7. A method comprising:

powering a processor;

sensing one of a signal and a level output from the processor; and

adjusting powering characteristics based on the sensed one of the signal and the level output from the processor.

8. The method of claim 7, wherein the powering characteristics comprise load line characteristics.

9. The method of claim 8, further comprising powering the processor using the adjusted load line characteristics.

10. The method of claim 7, wherein adjusting the powering characteristics comprises changing a relationship of input current to output voltage.

11. A package comprising:

a voltage regulating device to output a voltage based on an input current and a load line; and

a processor coupled to the voltage regulating device to be powered by the voltage output from the voltage regulating device, the package including a mechanism to determine a type of processor coupled to the package and to adjust characteristics of the load line based on the determined type of processor.

12. The package of claim 11, wherein the mechanism is provided within the voltage regulating device.

13. The package of claim 11, wherein the mechanism is provided at least partly external from the voltage regulating device.

14. The package of claim 11, wherein the mechanism comprises a circuit to sense one of an output and a level from a pin of the processor and to provide a signal based on the sensed one of the output and the level.

15. The package of claim 14, wherein the circuit comprises at least a transistor and a resistor, the transistor to operate differently depending on the sensed output from the pin.

16. The package of claim 14, wherein the circuit is provided in a feedback path between the processor and the voltage regulating device.

17. A device comprising:

a powering device to power a processor based on load line characteristics, the powering device to operate based on a sensed one of an output signal and a level of the processor.

18. The device of claim 17, wherein the device includes a sensing device to sense the one of the output signal and the level of the processor.

19. The device of claim 18, wherein the sensing device is provided within the powering device.

20. The device of claim 18, wherein the sensing device is provided external from the powering device.

21. The device of claim 18, wherein the sensing device comprises a circuit to sense one of an output and said level from a pin of the processor and to provide a signal based on the sensed one of the output and the level.

22. The device of claim 21, wherein the circuit comprises at least a transistor and a resistor, the transistor to operate differently depending on the sensed one of the output and the level from the pin.
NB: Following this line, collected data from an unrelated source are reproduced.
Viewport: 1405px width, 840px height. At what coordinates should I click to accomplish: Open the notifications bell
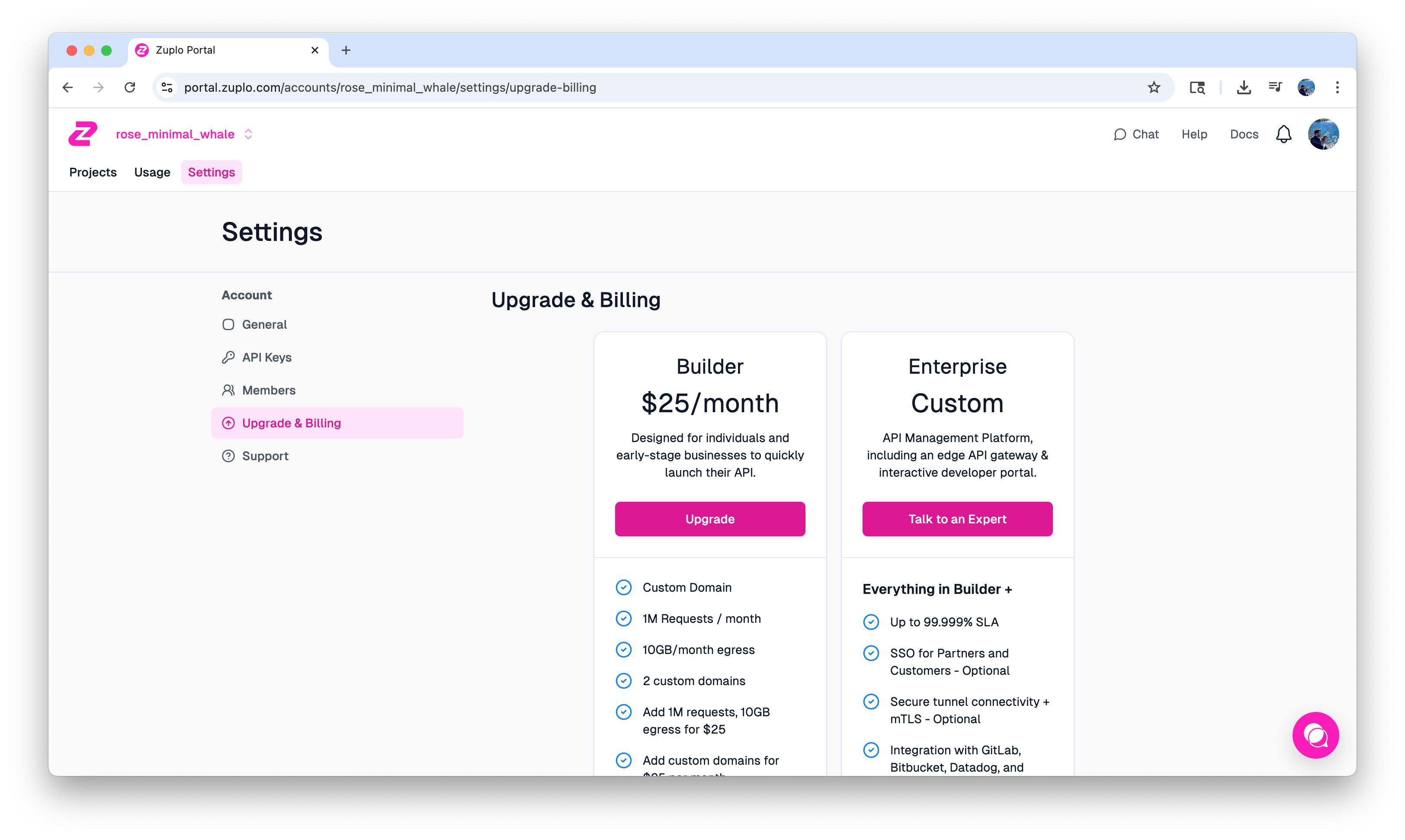coord(1283,134)
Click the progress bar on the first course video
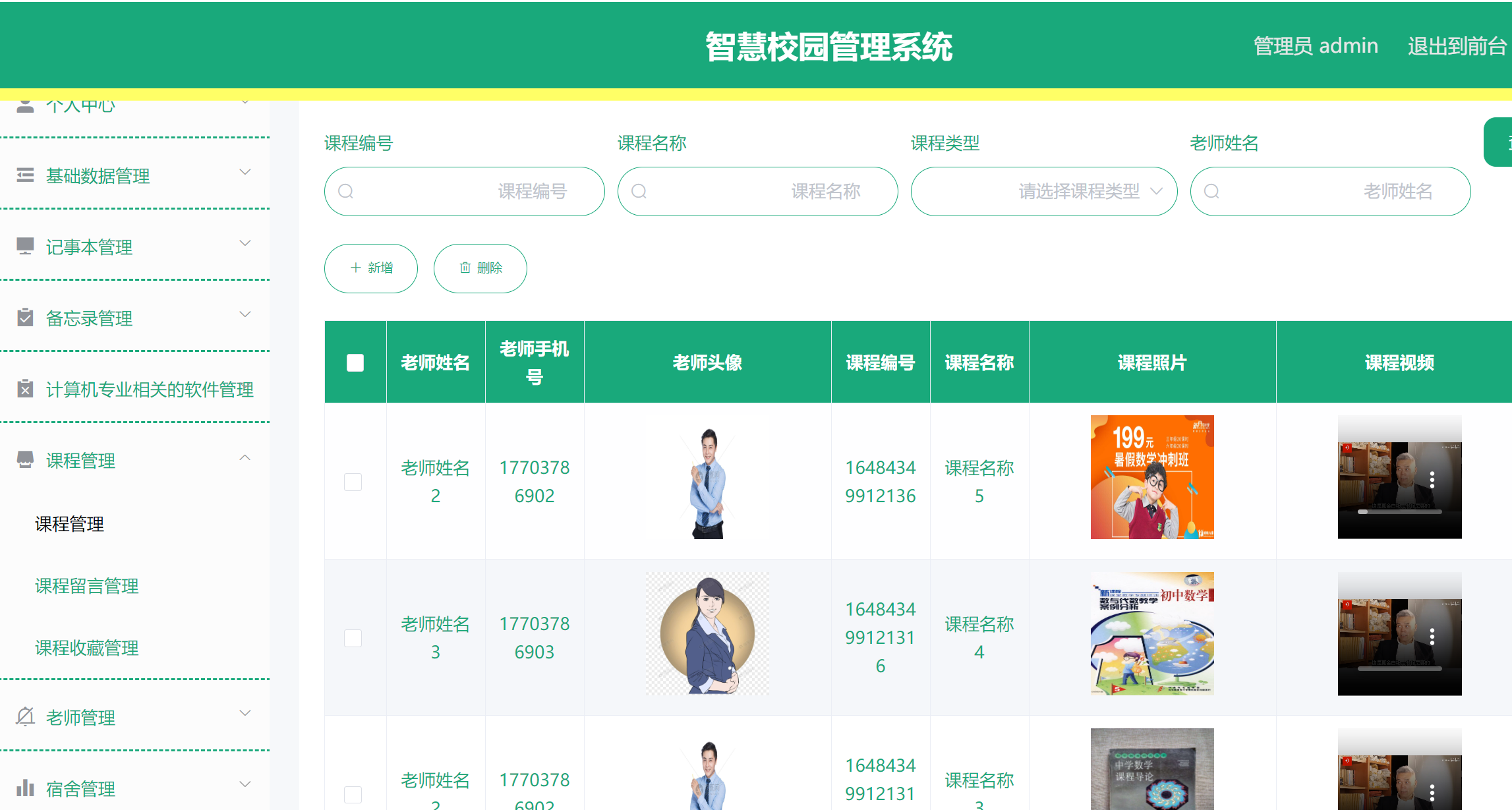 1400,510
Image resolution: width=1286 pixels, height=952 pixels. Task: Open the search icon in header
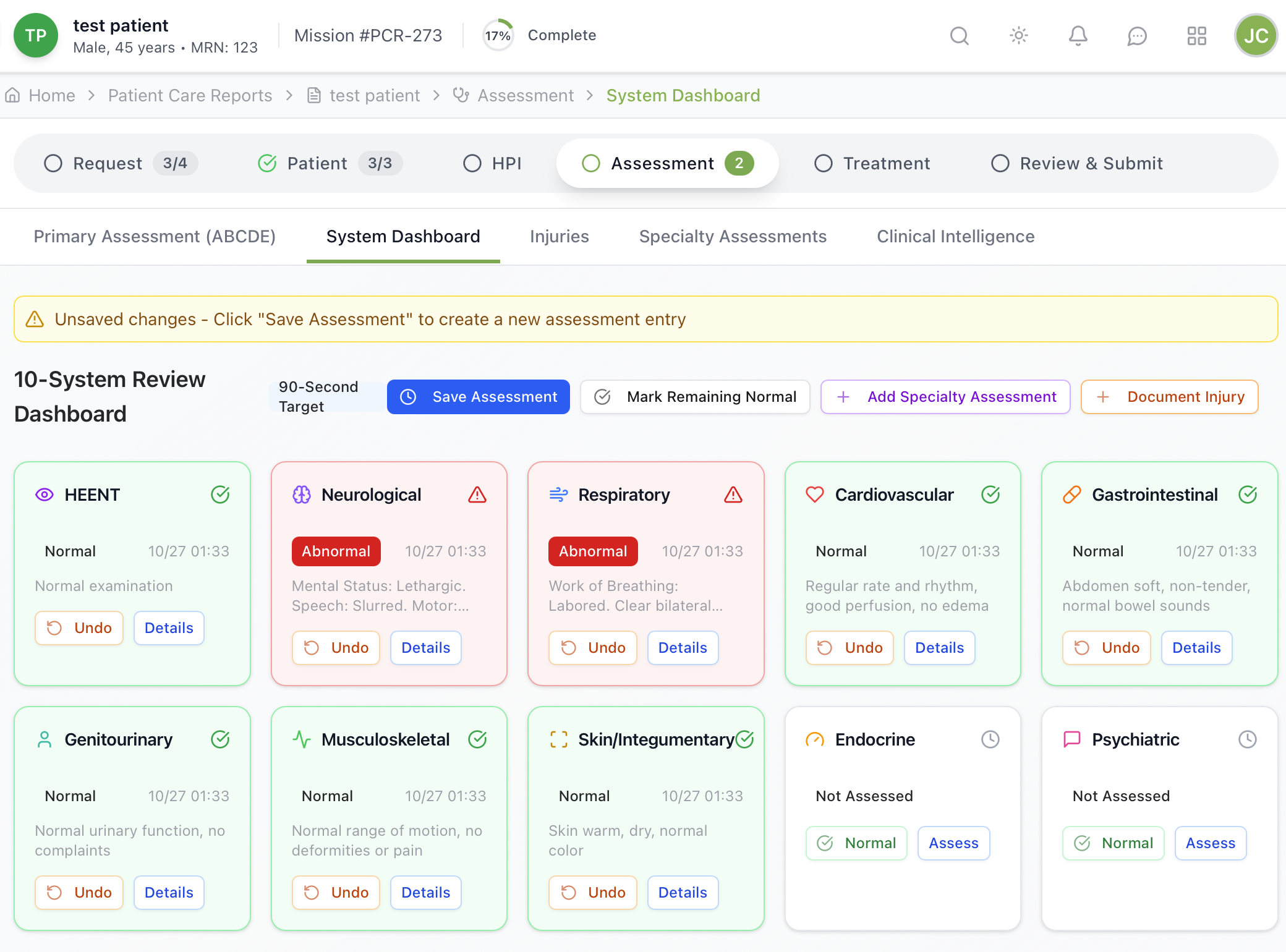coord(959,36)
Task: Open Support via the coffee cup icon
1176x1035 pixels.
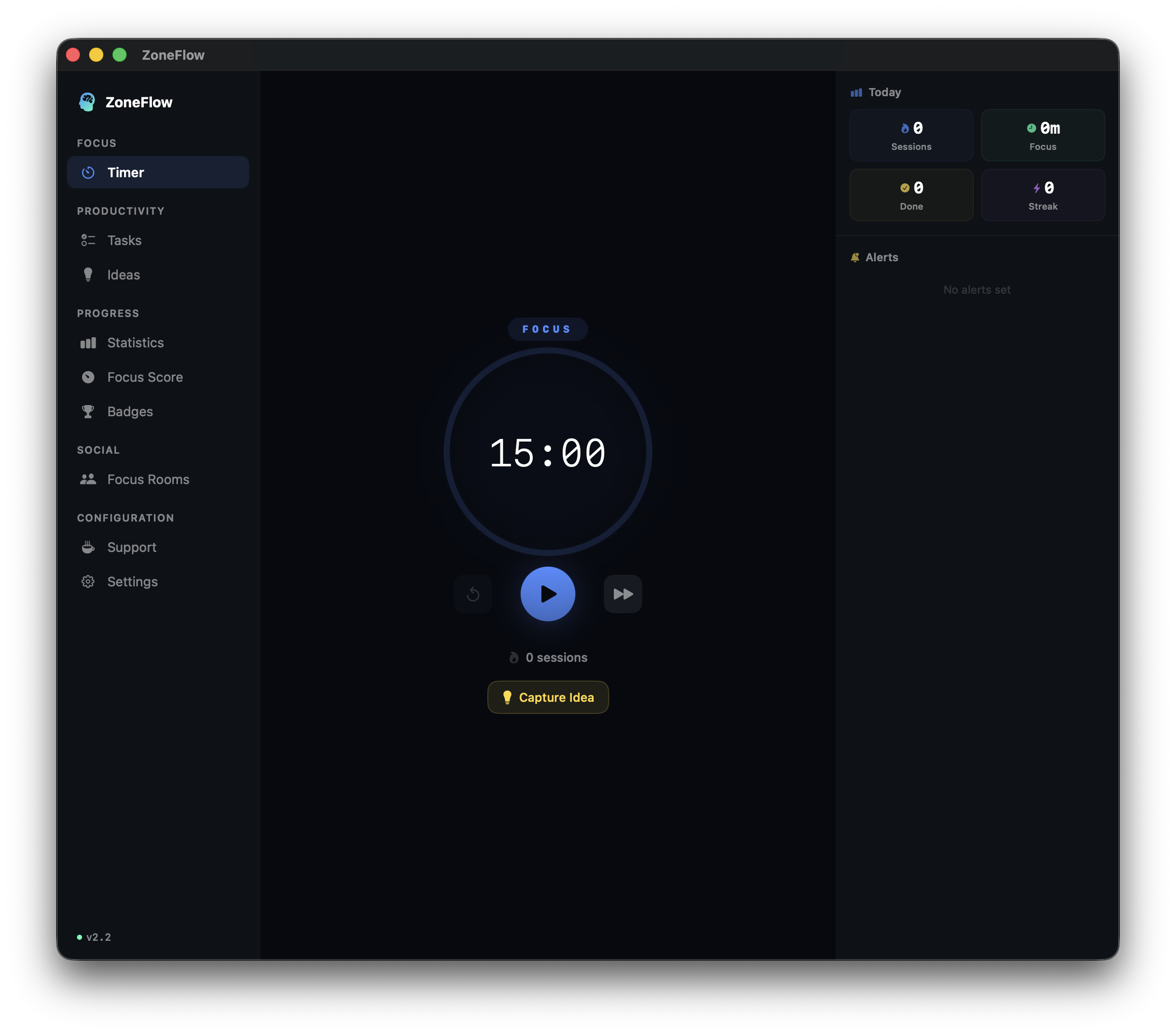Action: (89, 546)
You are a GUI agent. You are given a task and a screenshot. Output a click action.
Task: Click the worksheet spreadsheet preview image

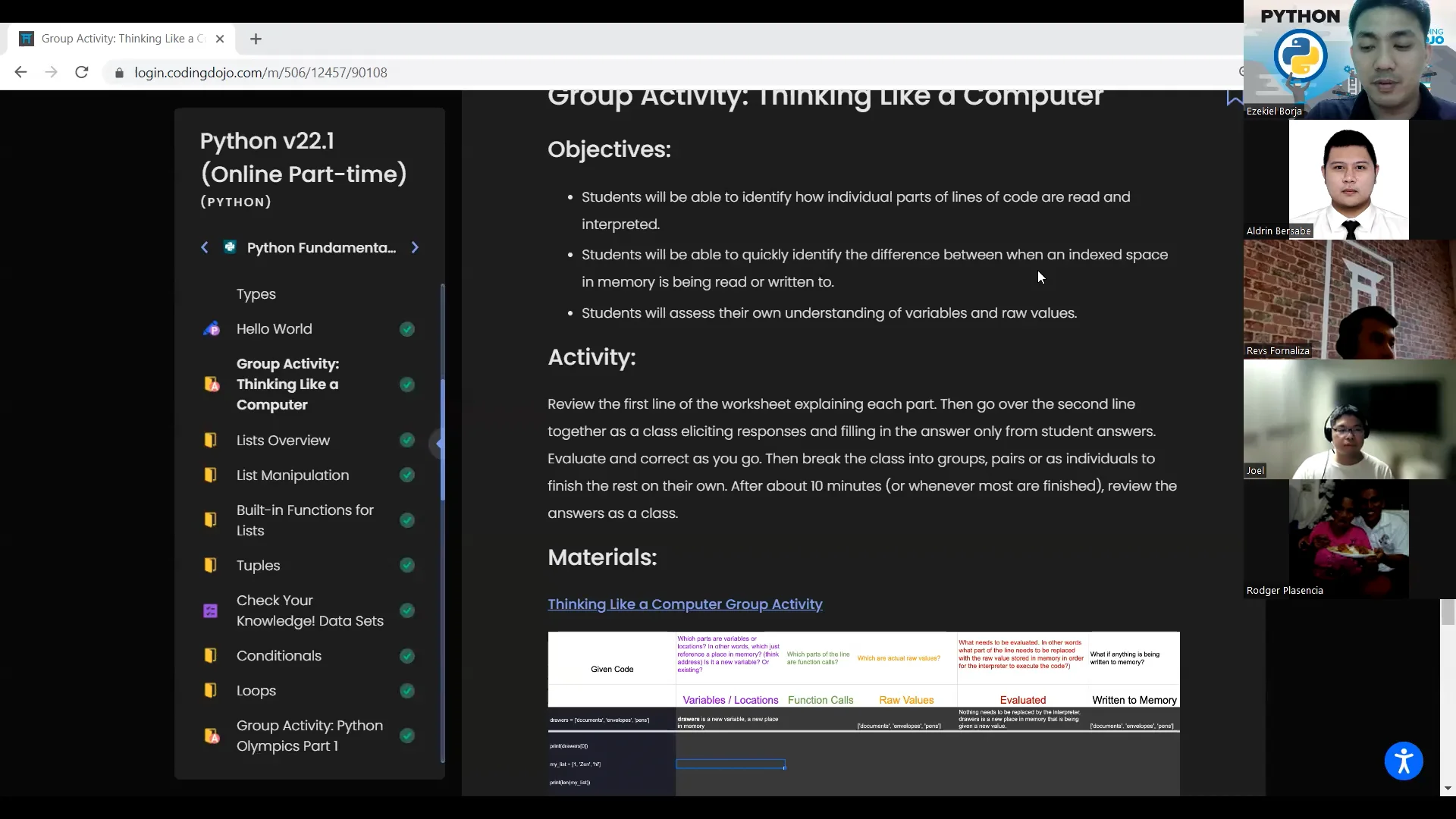(x=863, y=713)
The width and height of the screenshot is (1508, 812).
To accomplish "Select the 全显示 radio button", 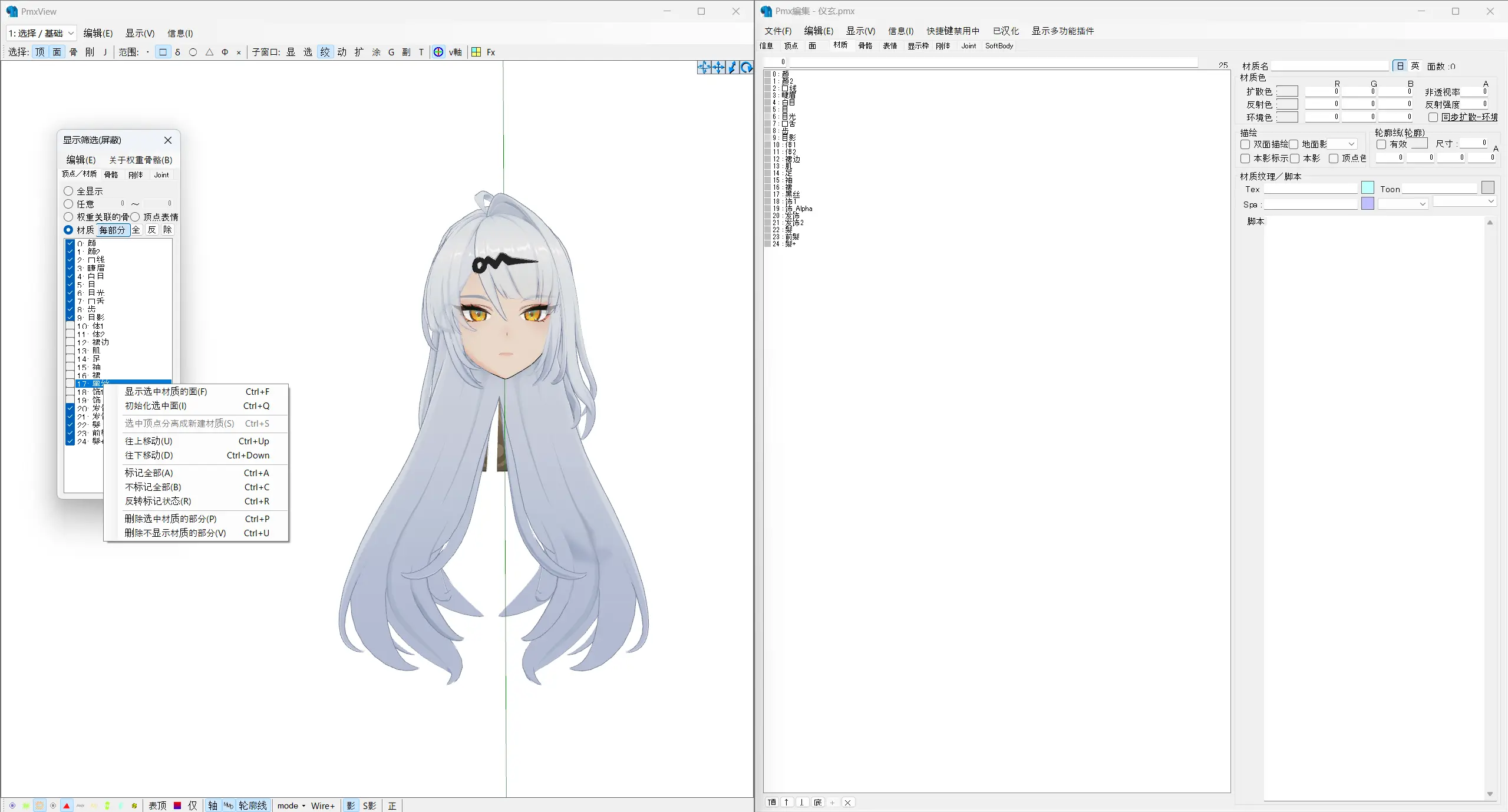I will pos(68,191).
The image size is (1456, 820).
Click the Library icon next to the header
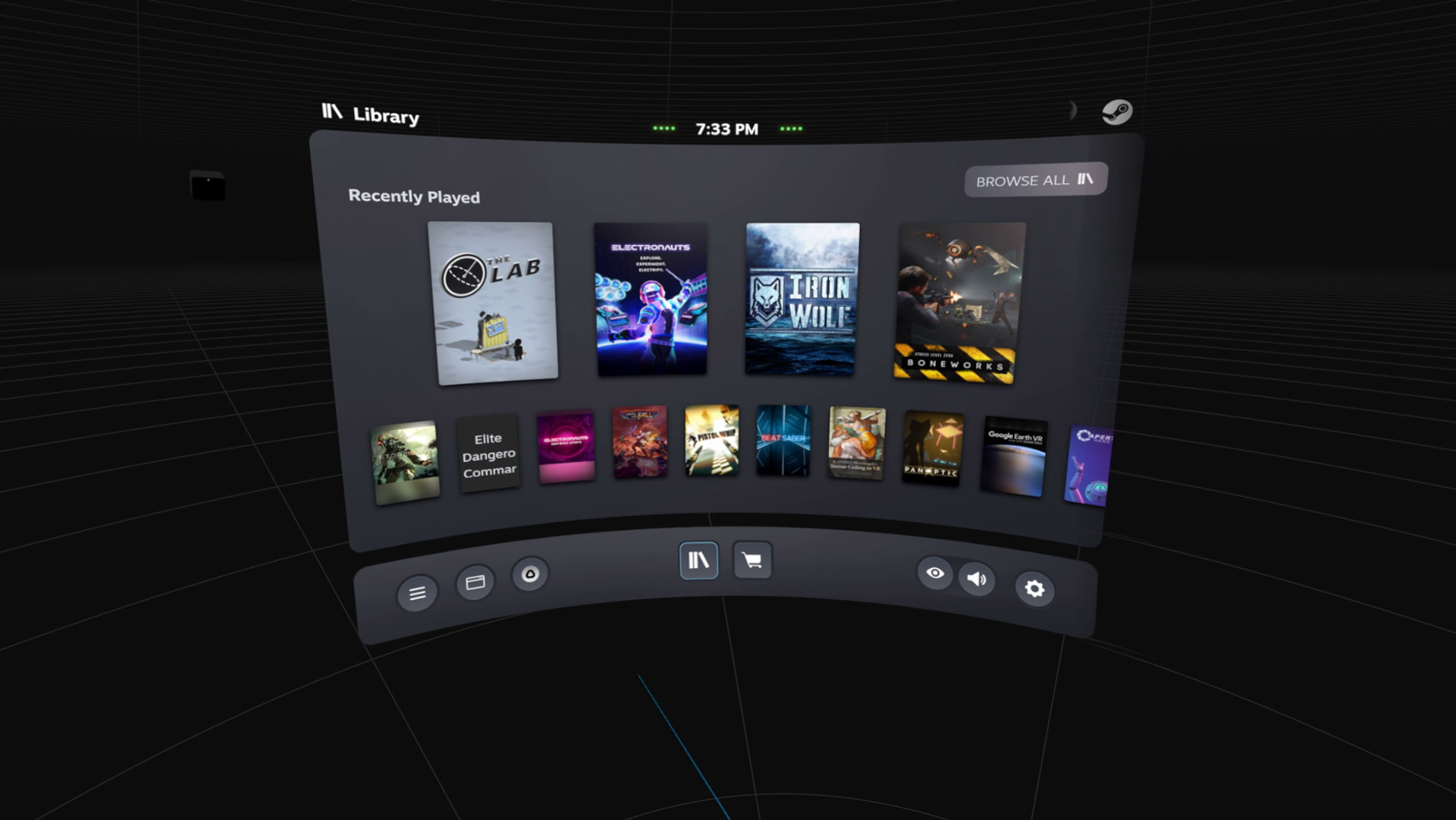(333, 115)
23. The device of claim 21, wherein the circuit is provided in a feedback path between the processor and the powering device.

24. A method comprising:

determining a type of integrated circuit installed; and

adjusting characteristics of a load line to power the integrated circuit based on the determined type of integrated circuit.

25. The method of claim 24, wherein determining the type of integrated circuit comprises sensing at least one of an output and a level from a pin of the integrated circuit.

26. The method of claim 24, wherein adjusting characteristics of the load line comprises changing an impedance of feedback from the integrated circuit to a voltage regulating device.

27. The method of claim 24, further comprising powering the integrated circuit using the adjusted characteristics of the load line.

28. The method of claim 27, wherein the load line comprises a relationship of current and voltage.

29. The method of claim 24, wherein adjusting characteristics of the load line comprises changing a relationship of input current to output voltage.

30. A device comprising:

a powering device to power an integrated circuit based on load line characteristics, the powering device to operate based on a sensed at least one of an output signal and a level of the integrated circuit.

31. The device of claim 30, wherein the device includes a sensing device to sense the one of the output signal and the level of the integrated circuit.

32. The device of claim 31, wherein the sensing device is provided within the powering device.

33. The device of claim 31, wherein the sensing device is provided external from the powering device.